As Iowa bureaucrats work feverishly to place of the long arm of government into private businesses with a statewide smoking ban set to take effect on July 1, it is time to examine ways to deal with what will be a radical cultural change in many shot-and-a-beer small town taverns that dot the Iowa landscape.
We don't have complete details yet on how many elements of the ban will work. But with what we know, here are some suggestions for smokers (and those looking to continue to do business with them) on how to handle the ban.
1. Head west (for another year).
The Nebraska Legislature has passed a statewide ban similar to the one in Iowa. But Nebraska gave its businesses some time. You can smoke legally in bars in Omaha and other places west of the Missouri River in Cornhusker country until June 2009 -- almost a year after the Iowa ban goes into effect.
2. Take your anger out on Gov. Chet Culver, Big Brother Democrats and Turncoat Republicans.
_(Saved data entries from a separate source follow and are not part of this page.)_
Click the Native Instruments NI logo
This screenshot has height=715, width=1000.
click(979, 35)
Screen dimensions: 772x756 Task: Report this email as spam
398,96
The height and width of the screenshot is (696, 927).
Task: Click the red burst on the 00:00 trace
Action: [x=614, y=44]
To be a one-issue voter for the rest of your life is crazy. But the smoking ban is an example of effete urban Iowans monkeying around with the small businesses of rural Iowans. If it's smoking today, what's next for government intrusion into small businesses? Will we go the way of New York City and ban certain fatty foods to the point where chicken-fried steaks must be served without gravy?
With statehouse races in the fall, smokers and those who don't like the creep of big government into Iowa life should send a message by voting against smoke ban supporters. Better yet, contribute to their opponents. The ban was generally a Democratic brainchild and product but some Republicans jumped off the Bridge Over The River Common Sense on this one, too.
3. Pick up a second (or third) vice
Casino floors are remarkably -- but predictably -- exempted from the ban. Add gambling to your smoking addiction.
4. Take advantage of "smirting"
Combine the words flirting and smoking and, presto, you get "smirting." When you see an attractive guy or gal forced to leave the bar for a smoke, step outside yourself. You may get 5 to 10 minutes to make your case for a date (or something else) as said object of desire huffs down a nicotine fix. This is already very popular in Chicago where a ban went into effect Jan. 1.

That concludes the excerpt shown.